President Félix Tshisekedi is expected to hold a conference with neighboring countries;Uganda, Kenya, Angola, Republic of Congo, Rwanda,and South Africa to help revitalize the project that was mooted 10 years ago.
The Grand Inga dam could have up to eight separate dams, with a power output of 43,500MW (4.35GW), or more, at a cost of $80 billion that will include establishing transmission lines. That would be enough to power east, central and southern African countries.
In late January, Spanish contractor ACS has withdrawn from the 10GW Inga 3 hydroelectric project in the Democratic Republic of Congo.
ACS had signed a preliminary agreement with Chinese companies led by Three Gorges in 2018 to develop the project on the Congo River, the world’s deepest.
An ACS spokesperson told Reuters on 21 January: “The ACS group will not participate in the execution of the project”, providing no explanation for the decision.

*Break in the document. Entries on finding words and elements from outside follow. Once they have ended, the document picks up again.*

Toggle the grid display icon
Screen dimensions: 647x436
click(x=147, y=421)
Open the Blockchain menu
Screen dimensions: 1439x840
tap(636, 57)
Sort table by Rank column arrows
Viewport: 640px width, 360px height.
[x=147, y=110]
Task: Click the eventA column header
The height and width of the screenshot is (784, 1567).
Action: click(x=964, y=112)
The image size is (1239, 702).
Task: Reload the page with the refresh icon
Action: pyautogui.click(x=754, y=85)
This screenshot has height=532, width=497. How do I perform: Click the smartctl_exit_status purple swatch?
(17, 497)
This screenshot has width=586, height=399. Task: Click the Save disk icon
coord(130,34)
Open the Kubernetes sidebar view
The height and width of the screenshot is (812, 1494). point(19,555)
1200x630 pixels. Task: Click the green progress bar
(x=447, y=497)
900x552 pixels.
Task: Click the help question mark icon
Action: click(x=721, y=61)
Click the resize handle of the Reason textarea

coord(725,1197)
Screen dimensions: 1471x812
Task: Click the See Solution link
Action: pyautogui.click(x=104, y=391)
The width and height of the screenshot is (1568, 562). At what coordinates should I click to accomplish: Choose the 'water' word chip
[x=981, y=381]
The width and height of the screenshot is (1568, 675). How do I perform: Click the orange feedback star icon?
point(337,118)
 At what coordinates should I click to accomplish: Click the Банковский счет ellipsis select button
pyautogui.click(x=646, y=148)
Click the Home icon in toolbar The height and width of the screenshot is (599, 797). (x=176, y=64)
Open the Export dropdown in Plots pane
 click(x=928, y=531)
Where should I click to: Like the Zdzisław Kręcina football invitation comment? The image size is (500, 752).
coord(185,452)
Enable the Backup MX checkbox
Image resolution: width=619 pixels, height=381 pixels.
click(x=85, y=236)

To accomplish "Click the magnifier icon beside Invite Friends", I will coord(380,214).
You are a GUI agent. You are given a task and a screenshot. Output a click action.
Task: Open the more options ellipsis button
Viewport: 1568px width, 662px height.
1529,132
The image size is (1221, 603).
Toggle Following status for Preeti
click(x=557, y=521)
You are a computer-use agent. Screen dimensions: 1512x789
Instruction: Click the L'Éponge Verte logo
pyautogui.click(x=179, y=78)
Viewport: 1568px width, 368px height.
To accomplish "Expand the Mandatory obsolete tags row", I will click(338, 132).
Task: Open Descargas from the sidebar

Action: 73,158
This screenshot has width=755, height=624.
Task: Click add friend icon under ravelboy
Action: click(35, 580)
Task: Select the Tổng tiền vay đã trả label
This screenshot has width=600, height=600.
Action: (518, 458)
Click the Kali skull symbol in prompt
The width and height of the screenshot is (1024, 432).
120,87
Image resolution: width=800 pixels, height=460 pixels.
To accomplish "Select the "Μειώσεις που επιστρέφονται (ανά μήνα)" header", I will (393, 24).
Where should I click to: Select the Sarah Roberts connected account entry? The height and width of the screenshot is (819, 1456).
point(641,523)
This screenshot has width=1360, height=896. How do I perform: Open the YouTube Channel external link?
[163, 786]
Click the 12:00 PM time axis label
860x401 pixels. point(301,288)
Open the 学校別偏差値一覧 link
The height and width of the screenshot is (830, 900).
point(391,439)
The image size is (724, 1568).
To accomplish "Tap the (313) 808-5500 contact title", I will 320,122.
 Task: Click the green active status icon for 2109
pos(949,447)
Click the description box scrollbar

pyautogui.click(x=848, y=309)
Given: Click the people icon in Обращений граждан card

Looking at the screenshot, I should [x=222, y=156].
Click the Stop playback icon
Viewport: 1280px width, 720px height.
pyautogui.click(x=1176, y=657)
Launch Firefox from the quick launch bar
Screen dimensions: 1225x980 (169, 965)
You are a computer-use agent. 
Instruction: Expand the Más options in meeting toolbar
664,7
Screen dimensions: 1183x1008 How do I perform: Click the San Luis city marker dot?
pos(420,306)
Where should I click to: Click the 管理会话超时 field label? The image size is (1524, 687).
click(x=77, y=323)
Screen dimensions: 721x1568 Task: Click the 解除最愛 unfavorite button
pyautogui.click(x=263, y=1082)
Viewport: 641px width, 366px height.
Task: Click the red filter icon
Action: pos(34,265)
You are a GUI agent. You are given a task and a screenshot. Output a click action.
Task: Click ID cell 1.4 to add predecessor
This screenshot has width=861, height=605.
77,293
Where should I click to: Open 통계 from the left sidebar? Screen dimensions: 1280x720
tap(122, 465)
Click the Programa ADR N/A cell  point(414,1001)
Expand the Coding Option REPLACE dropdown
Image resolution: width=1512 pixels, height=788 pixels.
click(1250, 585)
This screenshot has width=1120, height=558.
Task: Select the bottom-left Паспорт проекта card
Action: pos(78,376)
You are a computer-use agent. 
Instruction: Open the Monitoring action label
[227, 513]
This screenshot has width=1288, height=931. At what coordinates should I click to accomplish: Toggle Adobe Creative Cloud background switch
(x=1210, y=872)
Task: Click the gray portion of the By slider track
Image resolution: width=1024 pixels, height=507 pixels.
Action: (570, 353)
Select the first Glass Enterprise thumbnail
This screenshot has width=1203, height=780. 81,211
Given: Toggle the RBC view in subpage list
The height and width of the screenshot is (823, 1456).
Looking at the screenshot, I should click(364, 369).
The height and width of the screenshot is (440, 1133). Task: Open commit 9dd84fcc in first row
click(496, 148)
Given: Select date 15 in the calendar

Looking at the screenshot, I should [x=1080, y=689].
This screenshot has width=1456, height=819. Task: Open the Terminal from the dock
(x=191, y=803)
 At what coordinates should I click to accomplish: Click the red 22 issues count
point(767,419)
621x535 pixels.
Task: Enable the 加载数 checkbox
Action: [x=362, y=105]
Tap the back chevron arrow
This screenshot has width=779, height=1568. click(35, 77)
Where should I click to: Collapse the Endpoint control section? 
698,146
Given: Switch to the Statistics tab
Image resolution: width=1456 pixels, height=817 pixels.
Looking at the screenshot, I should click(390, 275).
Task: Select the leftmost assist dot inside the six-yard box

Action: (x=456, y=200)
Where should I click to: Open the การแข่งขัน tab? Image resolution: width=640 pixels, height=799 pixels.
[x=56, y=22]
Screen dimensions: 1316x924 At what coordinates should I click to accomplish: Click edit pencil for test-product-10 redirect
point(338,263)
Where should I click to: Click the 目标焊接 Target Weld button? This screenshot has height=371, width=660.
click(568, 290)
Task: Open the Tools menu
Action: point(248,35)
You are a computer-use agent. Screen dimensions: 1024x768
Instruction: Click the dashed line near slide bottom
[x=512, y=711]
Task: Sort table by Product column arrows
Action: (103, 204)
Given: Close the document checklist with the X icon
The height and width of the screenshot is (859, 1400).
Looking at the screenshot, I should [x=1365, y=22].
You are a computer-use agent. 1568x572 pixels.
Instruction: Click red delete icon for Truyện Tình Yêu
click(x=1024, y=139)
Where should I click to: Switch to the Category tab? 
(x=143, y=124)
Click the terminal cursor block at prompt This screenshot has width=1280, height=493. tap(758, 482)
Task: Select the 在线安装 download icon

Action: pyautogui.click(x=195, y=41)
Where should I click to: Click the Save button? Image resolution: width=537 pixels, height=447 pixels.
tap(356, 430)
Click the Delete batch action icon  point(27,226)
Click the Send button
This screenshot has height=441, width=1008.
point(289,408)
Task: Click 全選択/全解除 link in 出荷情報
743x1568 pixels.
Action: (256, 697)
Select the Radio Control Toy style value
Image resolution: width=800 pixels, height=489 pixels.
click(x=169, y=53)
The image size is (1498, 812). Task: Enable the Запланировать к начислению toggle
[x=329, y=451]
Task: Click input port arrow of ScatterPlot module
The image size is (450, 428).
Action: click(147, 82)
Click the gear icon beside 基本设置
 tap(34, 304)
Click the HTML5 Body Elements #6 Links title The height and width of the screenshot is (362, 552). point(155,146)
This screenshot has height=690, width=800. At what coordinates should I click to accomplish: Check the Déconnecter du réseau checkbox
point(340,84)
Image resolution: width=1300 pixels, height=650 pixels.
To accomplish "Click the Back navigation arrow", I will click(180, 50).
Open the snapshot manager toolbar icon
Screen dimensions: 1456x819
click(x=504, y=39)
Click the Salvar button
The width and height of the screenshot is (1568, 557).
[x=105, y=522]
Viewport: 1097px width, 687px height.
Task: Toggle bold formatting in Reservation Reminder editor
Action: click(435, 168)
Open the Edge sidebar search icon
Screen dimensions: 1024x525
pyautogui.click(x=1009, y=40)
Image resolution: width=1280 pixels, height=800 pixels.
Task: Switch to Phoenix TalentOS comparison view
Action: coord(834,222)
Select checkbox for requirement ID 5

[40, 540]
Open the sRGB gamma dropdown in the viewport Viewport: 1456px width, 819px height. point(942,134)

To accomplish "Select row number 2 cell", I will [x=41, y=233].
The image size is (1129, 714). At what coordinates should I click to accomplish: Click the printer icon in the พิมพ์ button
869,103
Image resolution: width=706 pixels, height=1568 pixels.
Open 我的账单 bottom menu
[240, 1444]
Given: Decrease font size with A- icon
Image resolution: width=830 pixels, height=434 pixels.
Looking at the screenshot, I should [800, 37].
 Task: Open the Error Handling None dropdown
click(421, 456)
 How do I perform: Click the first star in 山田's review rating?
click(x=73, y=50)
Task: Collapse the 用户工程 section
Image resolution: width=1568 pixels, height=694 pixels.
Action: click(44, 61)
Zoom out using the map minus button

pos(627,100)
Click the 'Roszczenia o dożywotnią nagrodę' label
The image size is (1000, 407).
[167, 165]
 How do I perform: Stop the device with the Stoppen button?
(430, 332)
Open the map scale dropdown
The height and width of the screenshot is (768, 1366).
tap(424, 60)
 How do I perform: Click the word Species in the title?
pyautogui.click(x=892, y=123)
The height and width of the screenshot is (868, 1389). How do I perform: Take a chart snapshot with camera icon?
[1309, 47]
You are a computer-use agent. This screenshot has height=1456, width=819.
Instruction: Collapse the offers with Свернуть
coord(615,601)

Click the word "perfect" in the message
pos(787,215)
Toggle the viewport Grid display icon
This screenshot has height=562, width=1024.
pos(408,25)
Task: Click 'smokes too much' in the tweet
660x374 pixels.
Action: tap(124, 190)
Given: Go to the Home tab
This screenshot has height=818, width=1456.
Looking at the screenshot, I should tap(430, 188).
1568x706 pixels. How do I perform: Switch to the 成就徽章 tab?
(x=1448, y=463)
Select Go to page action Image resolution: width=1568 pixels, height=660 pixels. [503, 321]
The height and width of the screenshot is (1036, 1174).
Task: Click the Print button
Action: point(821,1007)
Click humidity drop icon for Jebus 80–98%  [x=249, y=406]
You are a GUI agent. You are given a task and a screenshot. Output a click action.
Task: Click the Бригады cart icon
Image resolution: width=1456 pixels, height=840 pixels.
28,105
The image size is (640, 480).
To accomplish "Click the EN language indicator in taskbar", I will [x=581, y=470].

It is thought that ACS effectively abandoned the project at the end of 2019 following disagreements with its Chinese partners.
Once finalised, the output of the Grand Inga Dam would be 11,000MW, according to a revised design by the Congolese Agency for the Development of Inga (ADPI, the authority that oversees the project.
When the leaders converge in Kinshasa, they will be required to define the funding sources, contractors and timelines for the project — the three key issued that delayed it.
In 2019, The World Bank withdrew its US$73.1 million grant towards the construction of the project because of DRC’s decision to take the project in a different strategic direction to that agreed between the World Bank and the country’s government in 2014.
African Development Bank(ADB) believes that the successful implementation of the huge Grand Inga dam will require a clear vision from the Congolese government, a personal commitment from the Head of State and support from regional institutions, including the AfDB.